Quando pensamos naquilo que diferencia a nossa espécie dos outros animais, o senso de humor costuma aparecer quase no topo da lista.

Gostamos tanto de rir que a comédia parece estar enraizada na nossa espécie. Bebês humanos sorriem e acham graça quando seus pais fazem careta, já com três meses de idade.

Aos oito meses, os bebês sabem usar seus próprios rostos, corpos e vozes para fazer os adultos rirem.

E, em pouco tempo, os pais observam seus filhos se tornarem "comediantes em tempo integral", brincando deliberadamente com o que não devem, com um sorriso atrevido no rosto.

Alguns animais podem usar humor para fortalecer os laços com seus semelhantes - BBC News/Getty Images

Mas um novo estudo demonstra que os seres humanos podem não ser os únicos que gostam de brincar. Os animais também podem fazer os outros rirem.

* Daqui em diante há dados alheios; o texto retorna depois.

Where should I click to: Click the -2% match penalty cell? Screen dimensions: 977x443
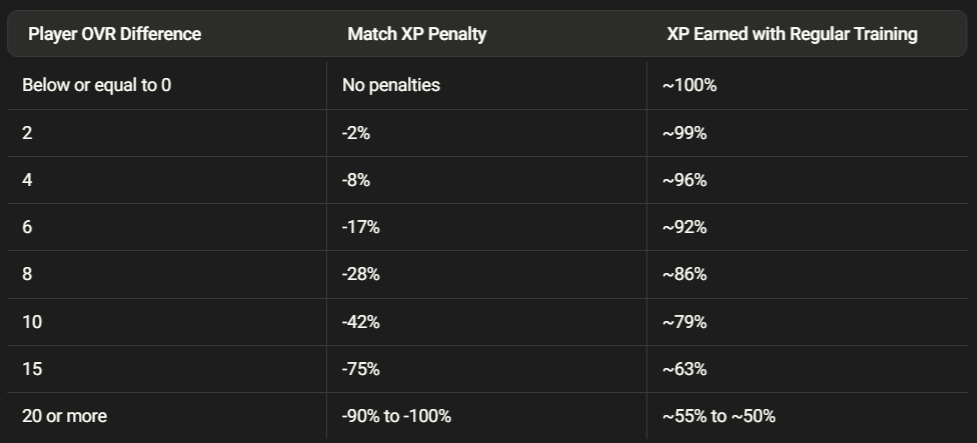pos(356,133)
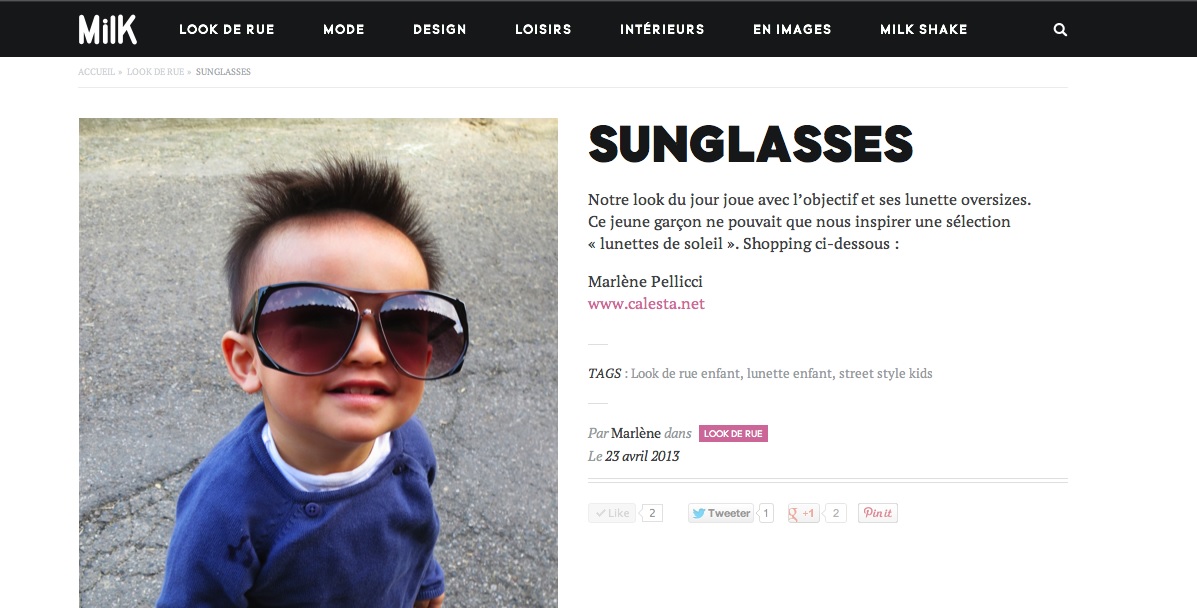
Task: Navigate to EN IMAGES
Action: [792, 30]
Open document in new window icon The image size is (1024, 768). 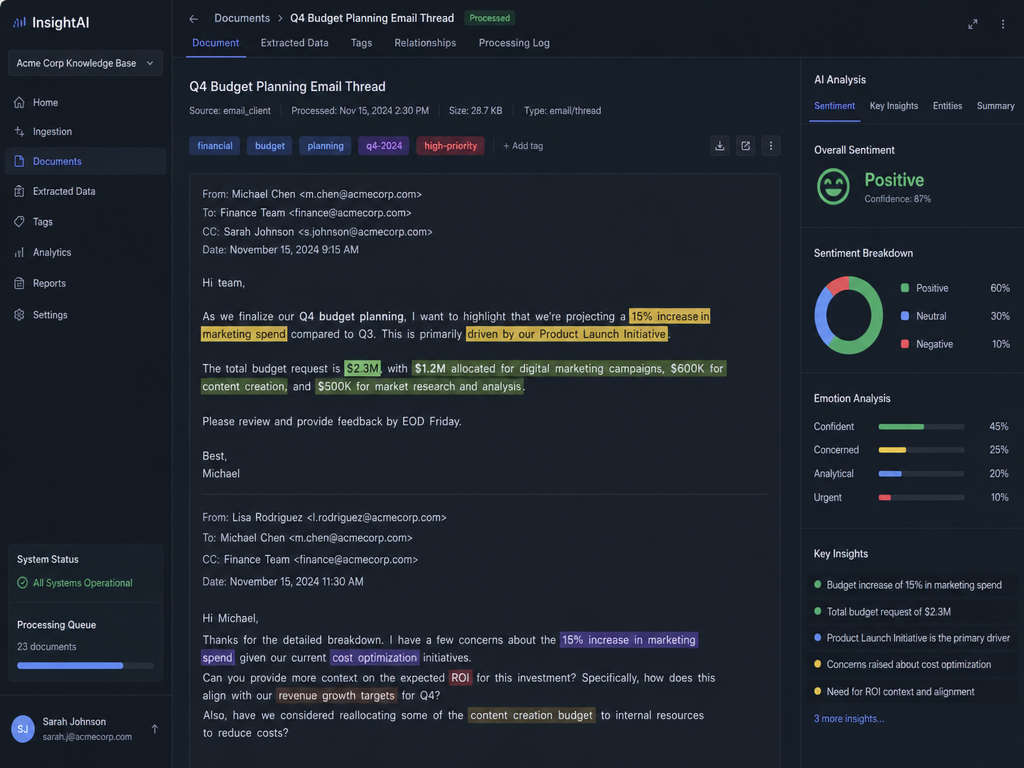click(745, 146)
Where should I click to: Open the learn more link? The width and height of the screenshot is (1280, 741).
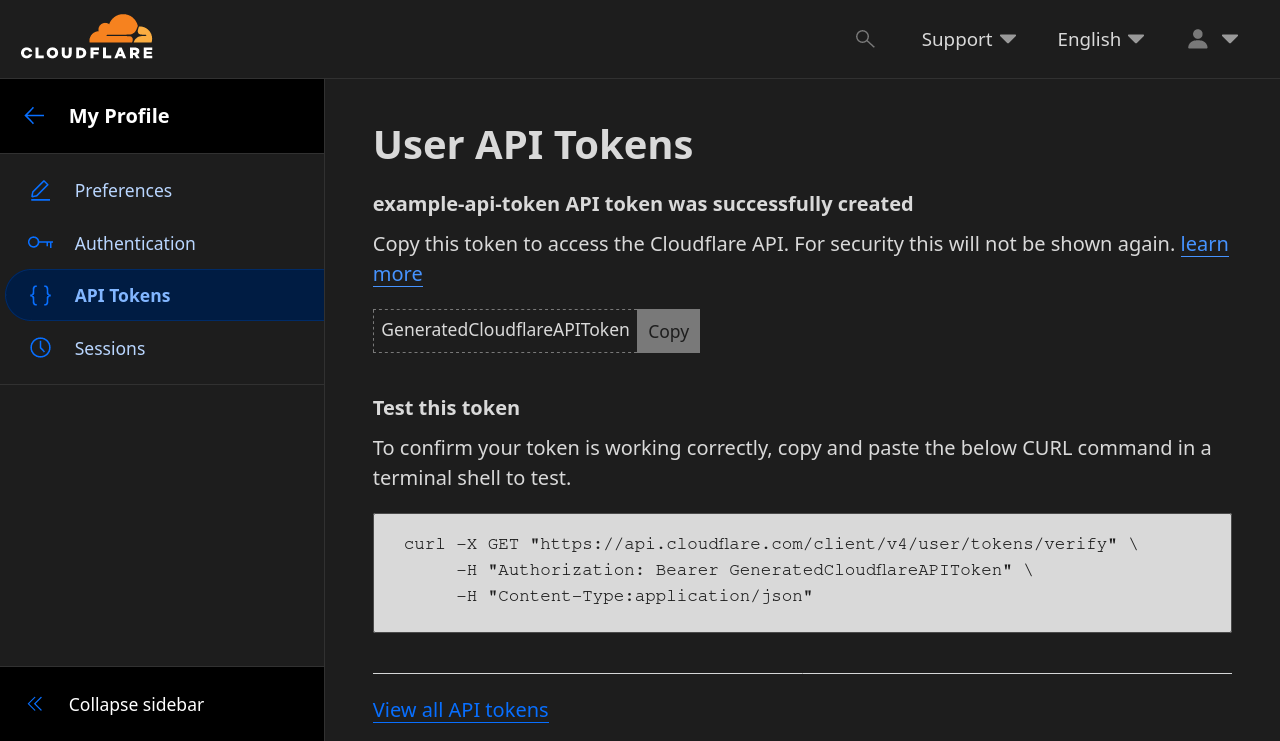pyautogui.click(x=1204, y=243)
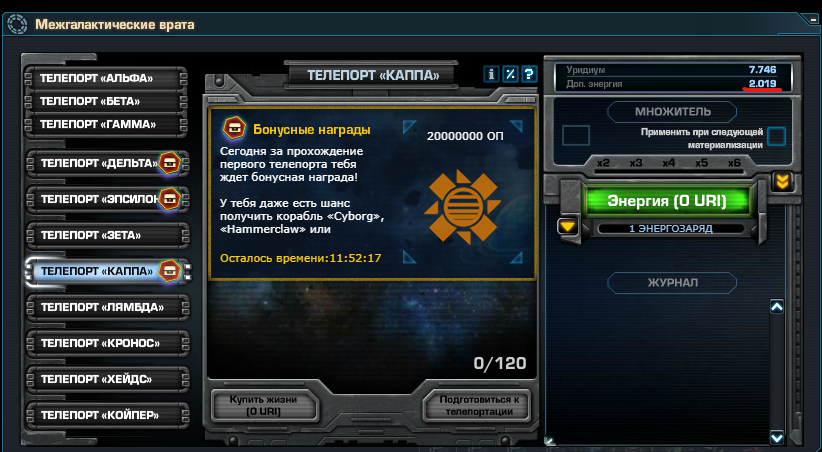Image resolution: width=822 pixels, height=452 pixels.
Task: Click the empty multiplier slot box
Action: click(x=576, y=135)
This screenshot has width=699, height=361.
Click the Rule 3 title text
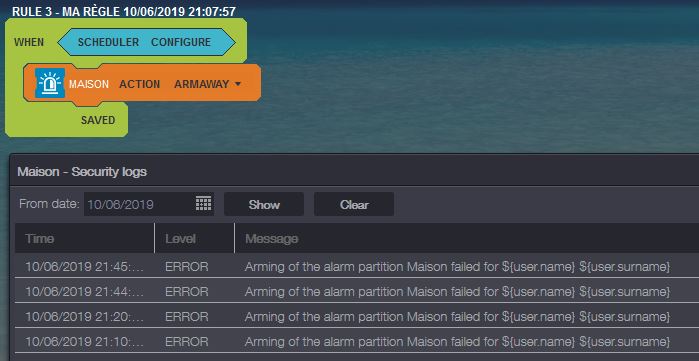(124, 11)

A pesquisadora em pós-doutorado Isabelle Laumer, da Universidade da Califórnia em Los Angeles (UCLA), nos Estados Unidos, assistiu com seus colegas a mais de 75 horas de vídeos de grandes primatas interagindo entre si.

Os grandes primatas são nossos parentes vivos mais próximos. Eles incluem os orangotangos, chimpanzés, bonobos e gorilas.

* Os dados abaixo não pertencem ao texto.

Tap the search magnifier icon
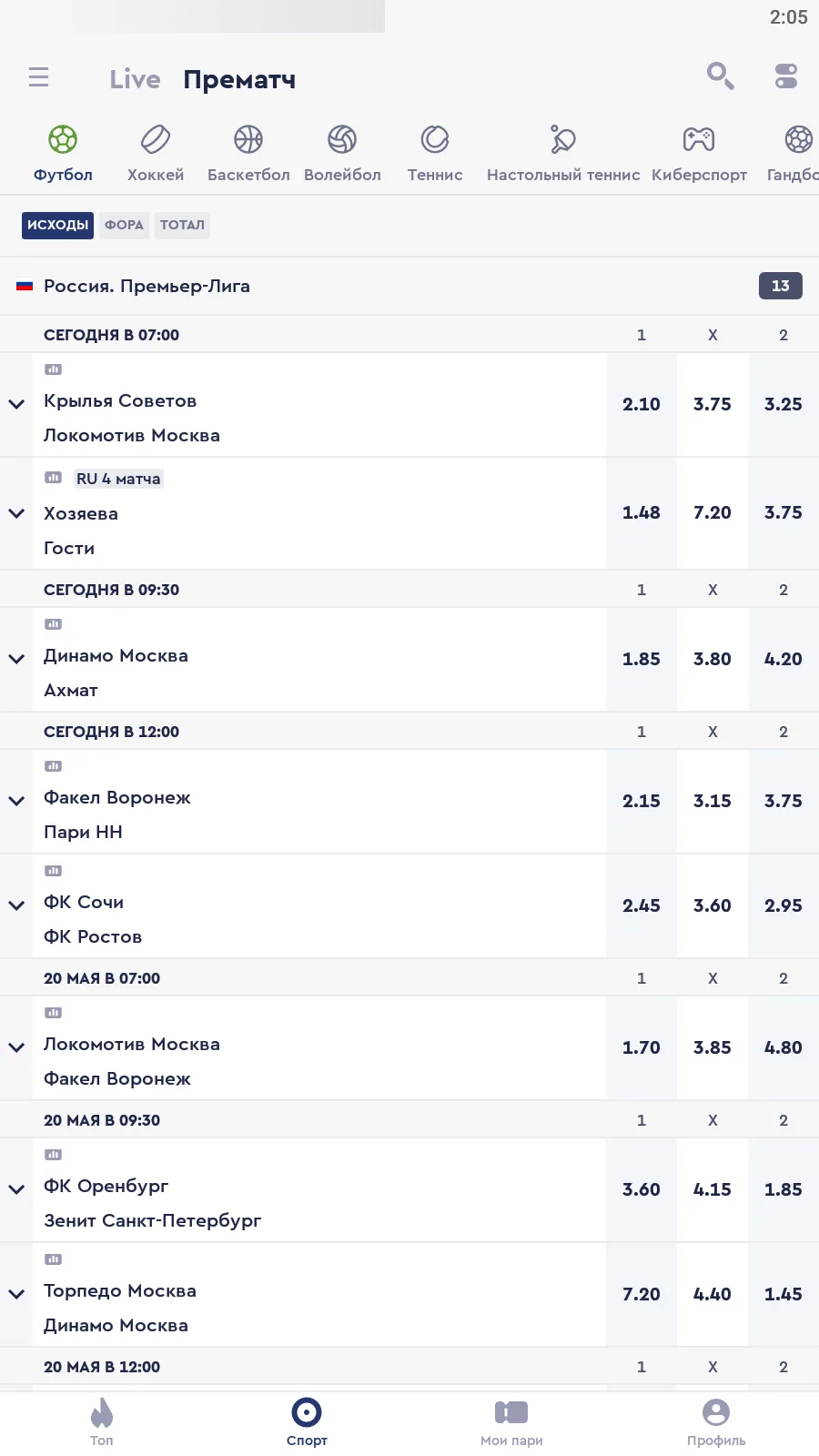The image size is (819, 1456). click(x=720, y=76)
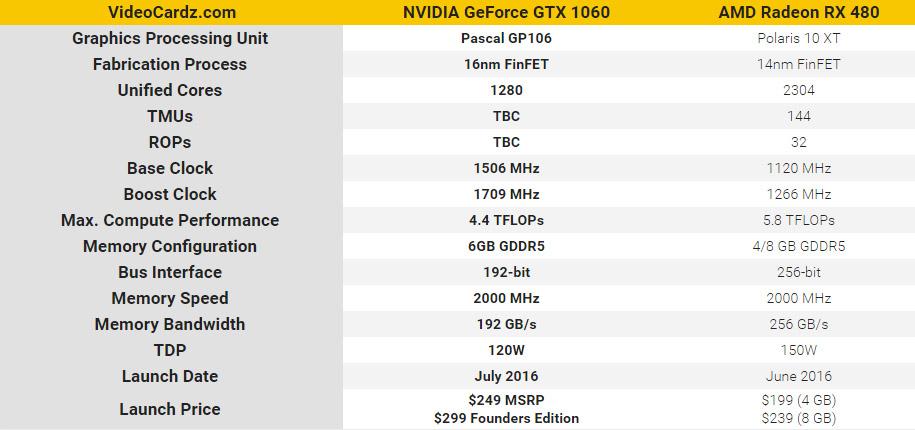
Task: Click the Unified Cores row label
Action: coord(170,90)

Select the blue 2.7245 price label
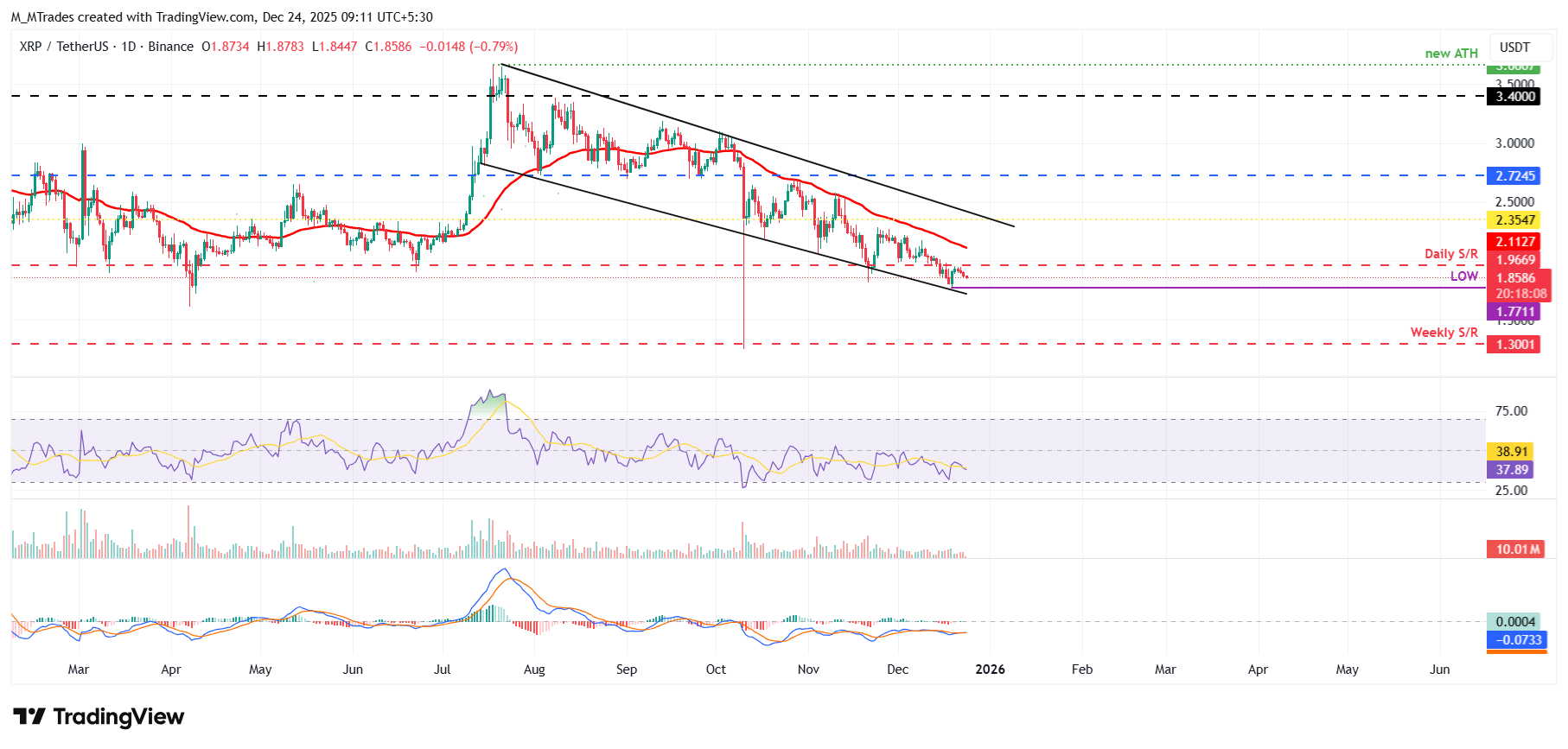pyautogui.click(x=1516, y=176)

Todos os chimpanzés do estudo viviam em zoológicos e foram filmados em suas rotinas diárias. E membros de todas as quatro espécies foram observados brincando entre si.

Os pesquisadores identificaram 18 tipos de provocação diferentes. Os cinco principais incluíram cutucar, bater, dificultar os movimentos, atingir com o corpo e puxar uma parte do corpo dos colegas.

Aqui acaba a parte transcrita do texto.